EXCERPT:
>>

During the six-month redemption period, the AG’s Office requested that the servicer rescind the sale on the borrower’s behalf, and the servicer refused. The letter explaining the decision stated that the borrower failed to provide all requisite documentation to complete the loss mitigation application and that the home had been sold to a third-party bidder at the foreclosure sale, although it had in fact been sold to the mortgagee.
The borrower filed suit against the servicer in Minnesota state court, alleging that the servicer violated the FDCPA by making false representations about the borrower’s loss mitigation application and the foreclosure sale by ignoring his application and delaying communications so that the borrower could not take advantage of his legal remedies, along with various state law claims and requests for injunctive relief seeking rescission of the foreclosure sale and preventing eviction. The servicer removed the action to federal court, and by the summary judgment stage, the borrower’s FDCPA claim was the lone remaining cause of action.

<<

SOURCE MATERIAL:
>>

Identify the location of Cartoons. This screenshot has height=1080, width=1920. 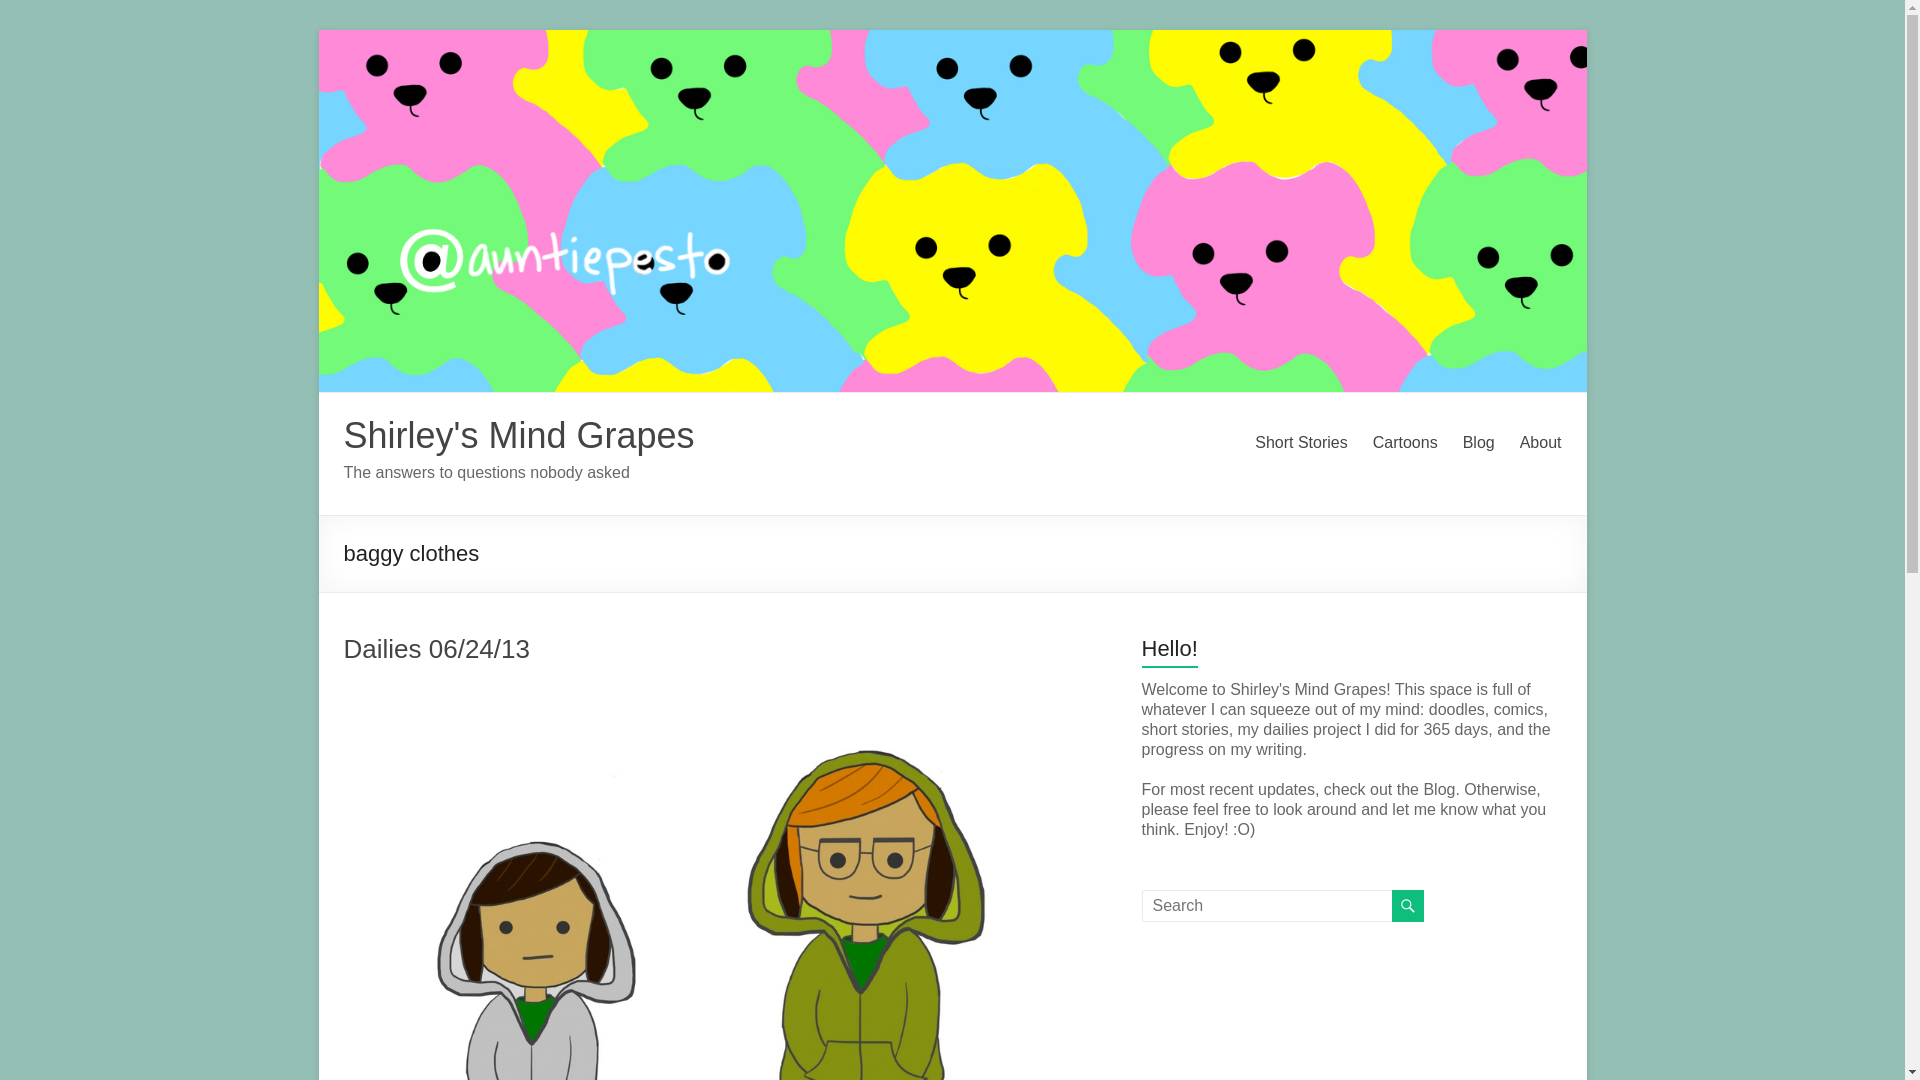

<<

TASK TO COMPLETE: Continue the excerpt about the borrower's foreclosure dispute and FDCPA suit against the loan servicer, starting from where it stops.

THE RESULT:
The trial court granted summary judgment in the servicer’s favor, concluding that its communications and conduct with the borrower were not in connection with an attempt to collect a debt and that any post-sale communications were immaterial as they had no impact on the borrower’s legal rights. The borrower timely appealed.
On appeal, the lone issue before the Eighth Circuit was whether certain challenged communications and conduct were made in connection with the collection of a debt.
These included the servicer’s: (1) pre-sale letter cancelling his loss mitigation application for purported failure to provide requested documents; (2) response to the AG’s complaint; (3) representations by phone to the AG’s office that the borrower’s application was sent to underwriting and awaiting a decision, and; (4) post-sale letter stating that the servicer did not receive all necessary information to complete the application before the deadline (along with prior representations it was complete), and that the property was sold to a third party (when, in fact, it was sold to the mortgagee).
The borrower argued that the trial court erred in granting summary judgment because the evidence presented was sufficient to allow a jury to conclude that the servicer used false, deceptive, and misleading representations and unfair and unconscionable means to collect on the underlying mortgage debt and erroneously narrowed the “animating purpose” test.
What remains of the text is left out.